Cessate di uccidere i morti, ammoniva Ungaretti, ma evidentemente nelle pubbliche amministrazioni non leggono Ungaretti (cioè lo si capiva anche da altre cose e peraltro se è per quello si capisce che non leggono nemmeno Montale e nemmeno Wittgenstein e neppure Leibniz, cioè non leggono proprio o al massimo la Gazzetta dello Sport). Sta di fatto che ho moltissimi episodi da raccontare in cui il morto proprio non vogliono lasciarlo riposare in pace: si va dall’ufficio pubblico che mi respinge un certificato di morte perchè emesso da più di 180 giorni (e la morte non è uno stato suscettibile di modificazione) all’ufficio giudiziario che non si accontenta della fotocopia del certificato di morte e vuole l’originale (procedete pure, poi la esecuzione la fate al cimitero). Ieri mi viene consegnato un certificato di morte attestante un curioso caso di morte retroattiva: il defunto è morto a febbraio del 2016 e nato a febbraio del 1916 (bella età, quindi, ha mancato i 100 per dieci giorni). Nel certificato di morte però il comune dice che è morto a gennaio. Per equità però lo fa nascere un mese prima, sempre a gennaio (del 1916).

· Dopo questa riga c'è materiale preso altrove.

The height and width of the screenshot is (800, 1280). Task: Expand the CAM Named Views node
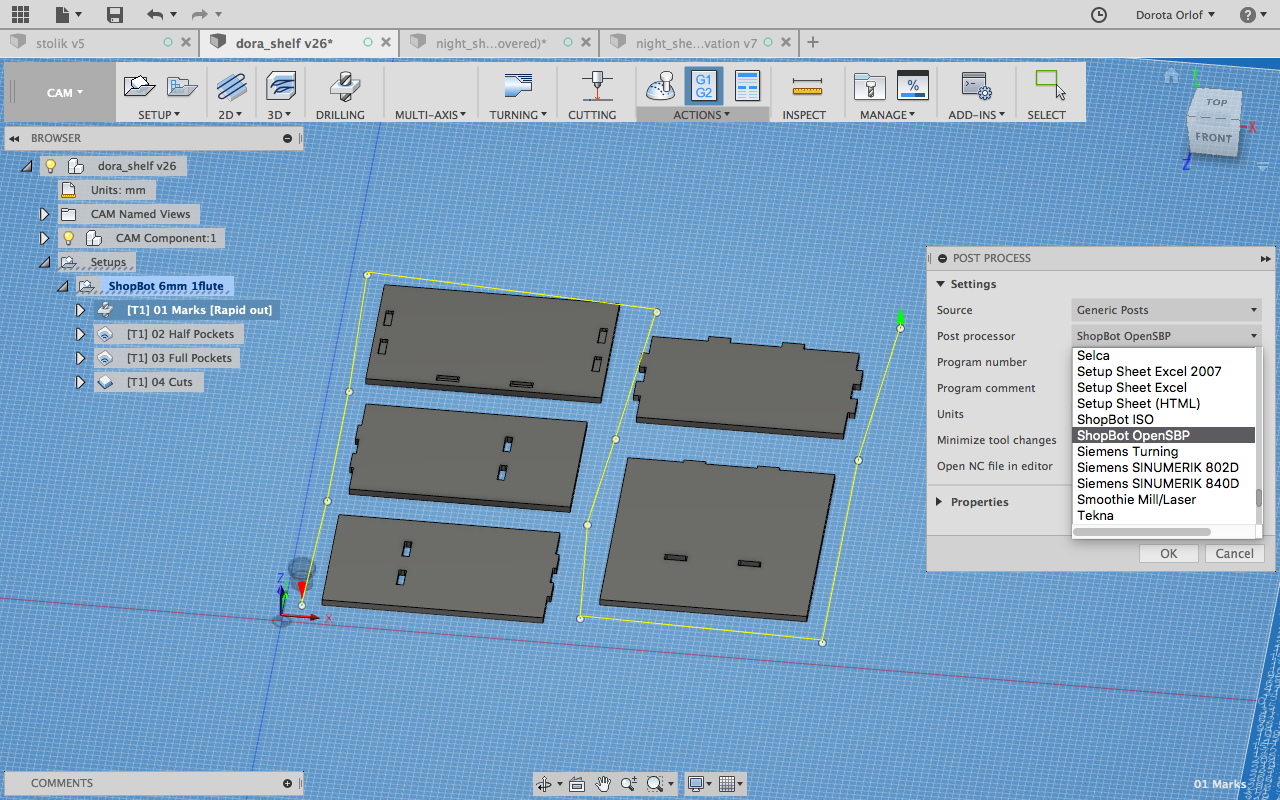pos(44,214)
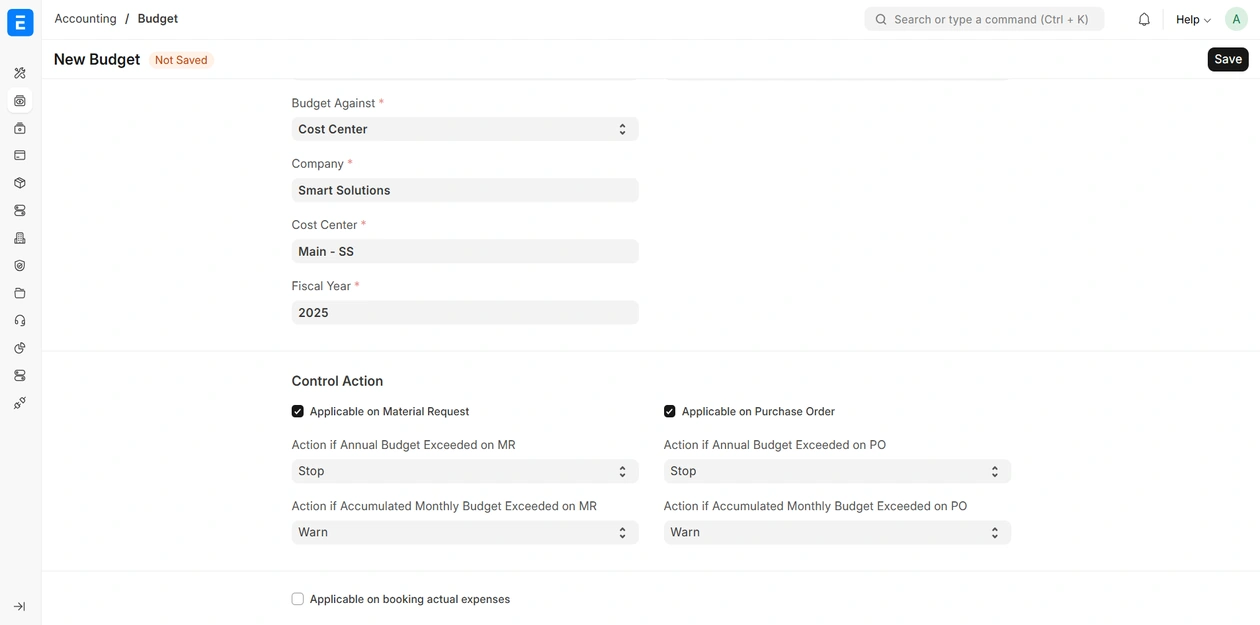
Task: Expand the sidebar using bottom arrow icon
Action: 20,606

Insomma alla fine il conto torna (mi ricorda la tragica scena finale in Brancaleone alle crociate: la morte una vita doveva prendere e una ha preso, anche se non era quella originariamente designata). Ovviamente non va bene e occorre correggere, ma l’errore ormai si è propagato e anche al marmista che doveva incidere la lapide è stata comunicata la data sbagliata. Solo che il marmista è più furbo che all’anagrafe e si è chiesto come mai si fossero tenuti il morto in casa per un mese, svelando l’errore. Almeno la lapide è giusta. Adesso si deve correggere l’anagrafe. Temo che sarà peggio che se fosse incisa nel marmo.